* EXCERPT PROVIDED:

○ ○ ○ ○

The ontology problem of thermal interpretation

[Demystifier]

TL;DR Summary

The thermal interpretation of QM contains both local and nonlocal beables. Taking the local ones for granted, I argue that nonlocal beables are either inconsistent with the local ones or consistent but superfluous.

I have already discussed the ontology problem of thermal interpretation (TI) of quantum mechanics (QM) several times in the main thread on TI. The following is supposed to be the final refined version of my argument, so I don't want it to be lost among other posts in the main TI thread. Therefore I open a new thread about it.

Suppose that Alice measures the field $\phi(x)$ at the point $x_A$ and Bob measures the field at the point $x_B$. The values of the field obtained by Alice and Bob are denoted by $\varphi_A$ and $\varphi_B$, respectively. After that Alice and Bob meet and tell their results of measurements to each other. Then they compute the product of those results, the numerical value of which is
$$\varphi_{AB}=\varphi_A\varphi_B$$
But according to TI we have
$$\varphi_A=\langle\phi(x_A)\rangle, \;\;\; \varphi_B=\langle\phi(x_B)\rangle$$
$$\varphi_{AB}=\langle\phi(x_A)\phi(x_B)\rangle$$
which implies
$$\langle\phi(x_A)\rangle\langle\phi(x_B)\rangle = \langle\phi(x_A)\phi(x_B)\rangle \;\;\;\;\; (1)$$
On the other hand, in QM (or QFT, to be more precise) in general we have
$$\langle\phi(x_A)\rangle\langle\phi(x_B)\rangle \neq \langle\phi(x_A)\phi(x_B)\rangle$$
so it seems that QM is in contradiction with TI. In other words, the nonlocal TI beable $\langle\phi(x_A)\phi(x_B)\rangle$ seems inconsistent with the local TI beables $\langle\phi(x_A)\rangle$ and $\langle\phi(x_B)\rangle$.

○ ○ ○ ○

* RECORDED DATA:
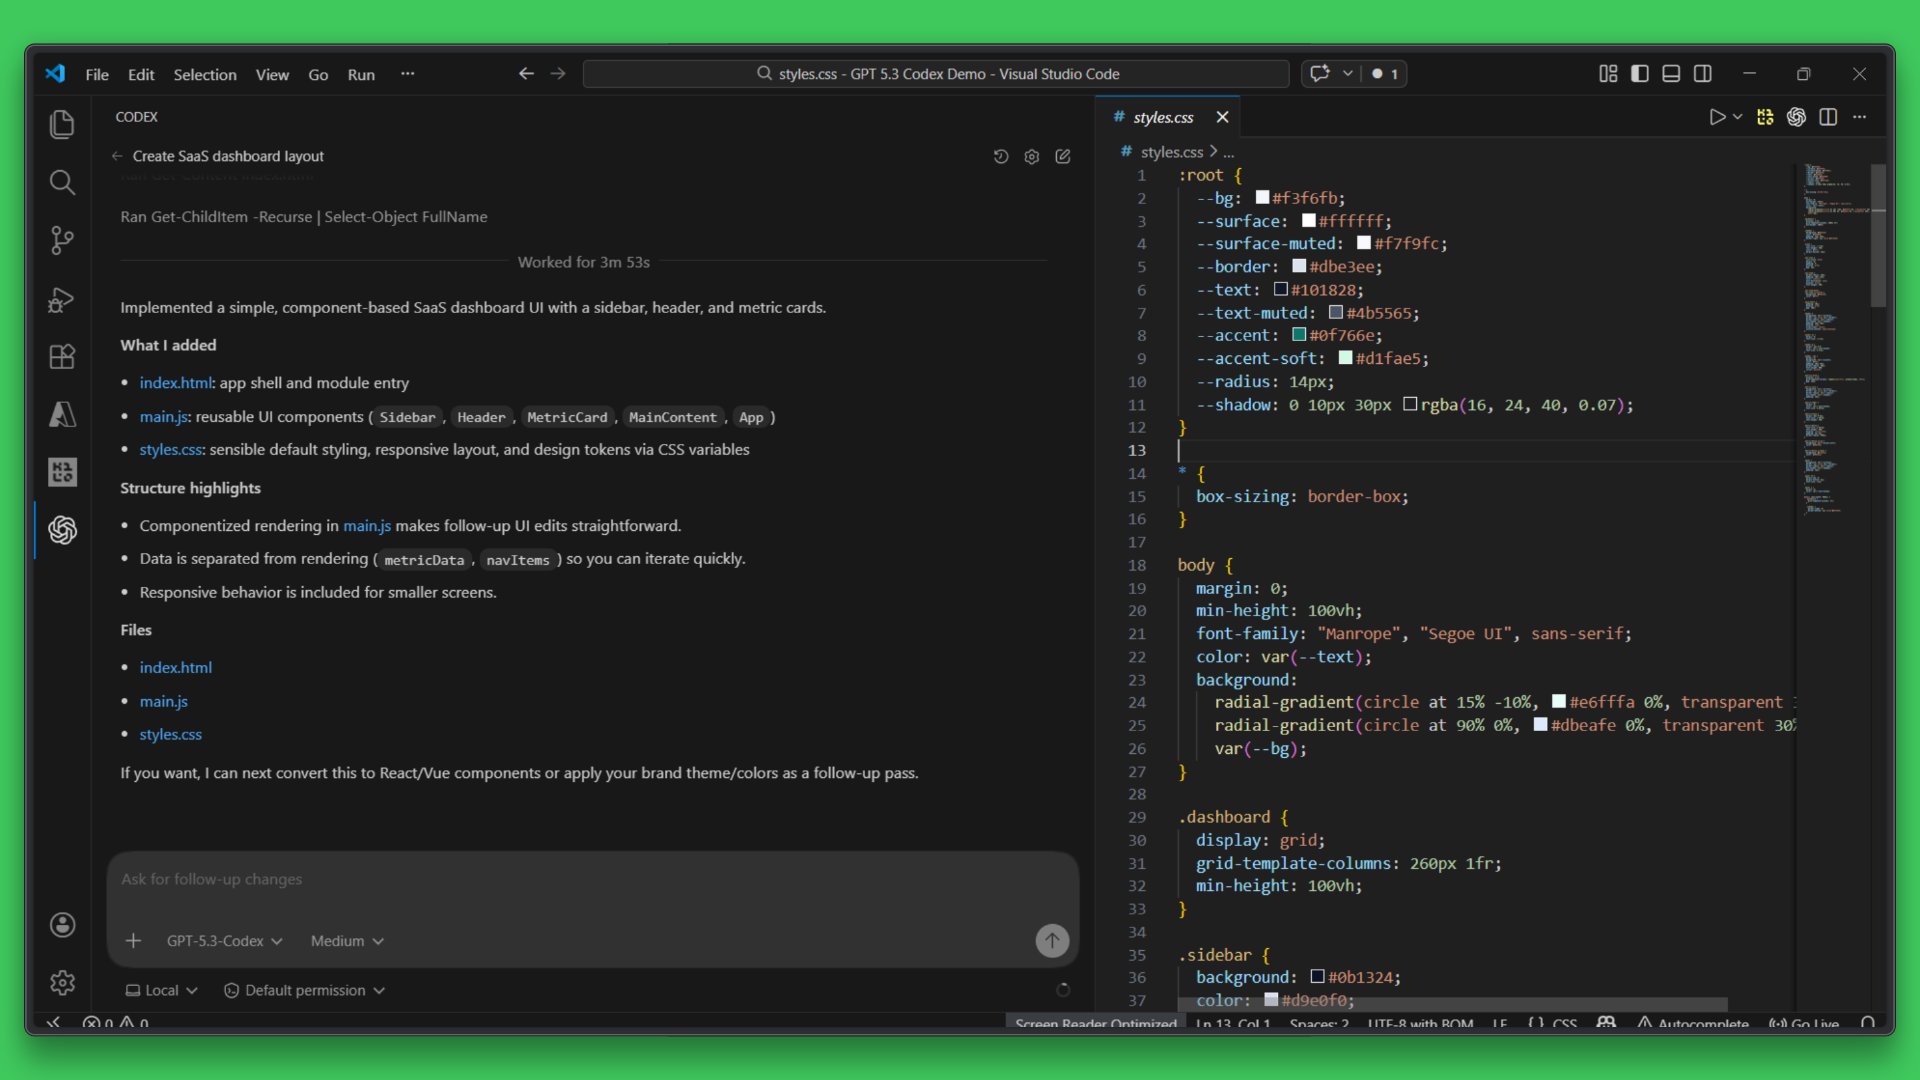Split the editor to the right
The image size is (1920, 1080).
1828,117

○ ○ ○ ○

* TASK LIST:
**A.** Answer these about the post on the thermal interpretation of quantum mechanics:
(i) Which two kinds of beables does its summary say the interpretation contains?
(ii) Why does the author start a new thread for the argument?
(iii) After Alice and Bob meet and share their results, what do they compute?
**B.** Continue the post on the thermal interpretation of quantum mechanics, starting after its final sentence.

* THE REPLIES:
**A.**
(i) Local and nonlocal beables.
(ii) So the final refined version of the argument isn't lost among other posts in the main thread on the thermal interpretation.
(iii) The product of their two measured values, φ_AB = φ_A φ_B.

**B.**
A possible way out of this conundrum is to take into account quantum contextuality. Perhaps the equality (1) is not always satisfied, but only at the time of measurement. And perhaps at that time the state $\rho$ is something close to $|\psi\rangle\langle\psi|$ where $|\psi\rangle$ is an eigenstate of both $\phi(x_A)$ and $\phi(x_B)$. If so, then (1) would be at least approximately valid, which might resolve the problem in the FAPP sense.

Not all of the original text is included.